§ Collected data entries

————

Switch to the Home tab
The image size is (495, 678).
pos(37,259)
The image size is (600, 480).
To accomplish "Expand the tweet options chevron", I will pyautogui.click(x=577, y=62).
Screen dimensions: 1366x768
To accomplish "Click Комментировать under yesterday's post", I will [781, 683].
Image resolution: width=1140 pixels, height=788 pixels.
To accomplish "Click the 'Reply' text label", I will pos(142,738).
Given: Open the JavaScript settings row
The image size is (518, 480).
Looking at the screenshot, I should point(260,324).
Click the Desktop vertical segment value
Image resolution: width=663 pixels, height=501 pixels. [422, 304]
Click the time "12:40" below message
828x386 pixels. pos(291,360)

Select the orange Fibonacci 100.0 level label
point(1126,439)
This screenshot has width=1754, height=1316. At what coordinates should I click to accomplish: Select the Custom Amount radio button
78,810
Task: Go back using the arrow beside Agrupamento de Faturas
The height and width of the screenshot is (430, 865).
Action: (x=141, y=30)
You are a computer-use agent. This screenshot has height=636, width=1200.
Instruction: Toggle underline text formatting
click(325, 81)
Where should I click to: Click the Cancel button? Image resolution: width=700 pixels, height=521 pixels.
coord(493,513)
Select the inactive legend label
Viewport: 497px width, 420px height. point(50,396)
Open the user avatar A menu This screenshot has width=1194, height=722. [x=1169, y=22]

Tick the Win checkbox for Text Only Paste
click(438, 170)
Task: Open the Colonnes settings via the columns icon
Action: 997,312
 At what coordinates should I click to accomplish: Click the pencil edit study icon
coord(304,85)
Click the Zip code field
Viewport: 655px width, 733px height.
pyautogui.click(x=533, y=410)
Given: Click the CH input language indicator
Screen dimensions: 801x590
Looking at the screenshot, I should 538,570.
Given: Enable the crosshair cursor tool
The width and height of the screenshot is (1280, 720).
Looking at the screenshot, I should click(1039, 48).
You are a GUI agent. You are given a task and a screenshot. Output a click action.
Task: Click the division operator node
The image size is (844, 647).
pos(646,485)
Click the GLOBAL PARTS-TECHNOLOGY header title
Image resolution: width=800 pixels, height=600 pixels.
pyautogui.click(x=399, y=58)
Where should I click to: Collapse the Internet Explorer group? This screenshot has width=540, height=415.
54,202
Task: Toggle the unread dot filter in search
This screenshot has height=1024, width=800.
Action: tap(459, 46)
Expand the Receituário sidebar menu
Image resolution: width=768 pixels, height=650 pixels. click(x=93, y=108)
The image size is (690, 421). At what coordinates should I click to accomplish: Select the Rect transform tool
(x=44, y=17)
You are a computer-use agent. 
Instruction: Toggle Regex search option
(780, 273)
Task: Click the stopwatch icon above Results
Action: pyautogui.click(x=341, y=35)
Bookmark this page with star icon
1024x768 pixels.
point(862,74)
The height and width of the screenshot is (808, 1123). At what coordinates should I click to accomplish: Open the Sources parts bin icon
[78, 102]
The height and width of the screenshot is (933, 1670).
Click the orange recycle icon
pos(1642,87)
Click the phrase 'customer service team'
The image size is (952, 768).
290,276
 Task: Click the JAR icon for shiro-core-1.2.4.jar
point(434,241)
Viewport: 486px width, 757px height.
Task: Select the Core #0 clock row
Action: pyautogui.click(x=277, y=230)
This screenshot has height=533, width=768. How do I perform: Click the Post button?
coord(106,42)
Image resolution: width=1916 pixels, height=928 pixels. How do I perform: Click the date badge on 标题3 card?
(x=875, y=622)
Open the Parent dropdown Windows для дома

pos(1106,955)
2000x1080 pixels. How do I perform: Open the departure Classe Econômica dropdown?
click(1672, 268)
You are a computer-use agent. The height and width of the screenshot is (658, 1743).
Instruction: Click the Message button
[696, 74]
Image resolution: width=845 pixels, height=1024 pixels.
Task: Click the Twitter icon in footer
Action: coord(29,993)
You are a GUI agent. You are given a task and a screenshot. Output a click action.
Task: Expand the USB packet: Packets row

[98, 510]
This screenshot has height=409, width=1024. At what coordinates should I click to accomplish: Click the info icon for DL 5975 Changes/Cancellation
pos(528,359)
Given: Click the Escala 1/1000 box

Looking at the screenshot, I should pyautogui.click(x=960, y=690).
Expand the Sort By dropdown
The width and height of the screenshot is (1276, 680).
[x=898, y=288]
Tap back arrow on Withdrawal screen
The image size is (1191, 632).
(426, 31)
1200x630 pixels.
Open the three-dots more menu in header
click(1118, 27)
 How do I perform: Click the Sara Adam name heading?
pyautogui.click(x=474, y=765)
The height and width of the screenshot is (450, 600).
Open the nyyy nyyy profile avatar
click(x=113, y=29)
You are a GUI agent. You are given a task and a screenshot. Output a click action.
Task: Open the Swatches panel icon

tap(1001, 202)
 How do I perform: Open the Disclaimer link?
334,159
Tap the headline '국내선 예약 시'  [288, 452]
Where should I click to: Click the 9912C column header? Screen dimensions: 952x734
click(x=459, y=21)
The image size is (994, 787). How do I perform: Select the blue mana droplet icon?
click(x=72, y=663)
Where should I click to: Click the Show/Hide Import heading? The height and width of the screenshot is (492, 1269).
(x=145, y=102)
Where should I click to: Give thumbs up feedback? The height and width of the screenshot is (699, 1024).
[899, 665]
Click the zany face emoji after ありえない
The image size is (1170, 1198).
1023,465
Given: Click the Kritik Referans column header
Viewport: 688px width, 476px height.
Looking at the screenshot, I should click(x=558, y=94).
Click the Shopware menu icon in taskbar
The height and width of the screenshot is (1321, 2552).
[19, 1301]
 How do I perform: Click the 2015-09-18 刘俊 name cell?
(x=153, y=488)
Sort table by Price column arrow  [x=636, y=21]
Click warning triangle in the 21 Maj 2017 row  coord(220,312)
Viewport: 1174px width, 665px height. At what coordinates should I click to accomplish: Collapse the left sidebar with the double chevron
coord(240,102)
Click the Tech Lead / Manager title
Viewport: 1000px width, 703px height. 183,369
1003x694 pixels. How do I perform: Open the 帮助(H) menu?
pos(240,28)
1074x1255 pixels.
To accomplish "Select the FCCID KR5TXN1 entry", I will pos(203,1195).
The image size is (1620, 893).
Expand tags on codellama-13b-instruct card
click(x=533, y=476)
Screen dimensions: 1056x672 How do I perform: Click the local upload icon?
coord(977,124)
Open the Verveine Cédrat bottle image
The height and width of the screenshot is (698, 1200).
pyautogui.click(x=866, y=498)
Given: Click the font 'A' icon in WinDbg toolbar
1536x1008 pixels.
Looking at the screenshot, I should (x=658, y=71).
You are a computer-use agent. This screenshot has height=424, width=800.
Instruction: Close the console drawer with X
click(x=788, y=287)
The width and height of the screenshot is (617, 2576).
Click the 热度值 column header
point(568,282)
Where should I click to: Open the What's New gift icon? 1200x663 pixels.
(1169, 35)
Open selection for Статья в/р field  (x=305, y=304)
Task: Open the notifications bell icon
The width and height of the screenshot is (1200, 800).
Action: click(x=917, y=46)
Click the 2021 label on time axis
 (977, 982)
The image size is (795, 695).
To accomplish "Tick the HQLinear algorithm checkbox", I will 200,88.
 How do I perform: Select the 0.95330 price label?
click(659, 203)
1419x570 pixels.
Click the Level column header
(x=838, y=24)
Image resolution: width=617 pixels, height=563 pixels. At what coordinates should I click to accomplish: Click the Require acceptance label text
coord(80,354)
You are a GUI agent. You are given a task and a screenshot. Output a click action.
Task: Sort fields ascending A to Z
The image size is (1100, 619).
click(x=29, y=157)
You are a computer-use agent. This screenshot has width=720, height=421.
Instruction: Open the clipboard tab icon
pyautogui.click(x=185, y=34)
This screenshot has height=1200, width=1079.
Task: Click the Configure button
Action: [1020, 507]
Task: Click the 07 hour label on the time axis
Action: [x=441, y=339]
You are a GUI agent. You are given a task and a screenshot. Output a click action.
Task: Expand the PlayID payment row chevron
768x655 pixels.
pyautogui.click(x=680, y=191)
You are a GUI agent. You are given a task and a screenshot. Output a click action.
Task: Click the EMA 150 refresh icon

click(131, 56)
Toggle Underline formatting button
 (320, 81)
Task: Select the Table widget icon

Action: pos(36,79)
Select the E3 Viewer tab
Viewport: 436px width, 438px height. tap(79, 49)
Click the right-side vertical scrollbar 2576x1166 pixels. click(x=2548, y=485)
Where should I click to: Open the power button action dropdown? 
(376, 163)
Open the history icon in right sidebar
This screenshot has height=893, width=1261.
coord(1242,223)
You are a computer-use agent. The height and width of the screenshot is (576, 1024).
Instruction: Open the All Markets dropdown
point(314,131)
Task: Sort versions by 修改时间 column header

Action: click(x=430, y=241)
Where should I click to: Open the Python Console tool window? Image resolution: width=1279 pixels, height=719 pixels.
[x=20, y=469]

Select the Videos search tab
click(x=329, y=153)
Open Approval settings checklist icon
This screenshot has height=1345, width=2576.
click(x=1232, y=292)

————

§ WHAT IS BEING ASKED
Working from the data above, extract solely the lines from the one containing "How do I perform: Open the Disclaimer link?" through the one containing "Given: Click the Kritik", exactly as they appear, both included.

§ REPLY
 How do I perform: Open the Disclaimer link?
334,159
Tap the headline '국내선 예약 시'  [288, 452]
Where should I click to: Click the 9912C column header? Screen dimensions: 952x734
click(x=459, y=21)
The image size is (994, 787). How do I perform: Select the blue mana droplet icon?
click(x=72, y=663)
Where should I click to: Click the Show/Hide Import heading? The height and width of the screenshot is (492, 1269).
(x=145, y=102)
Where should I click to: Give thumbs up feedback? The height and width of the screenshot is (699, 1024).
[899, 665]
Click the zany face emoji after ありえない
The image size is (1170, 1198).
1023,465
Given: Click the Kritik Referans column header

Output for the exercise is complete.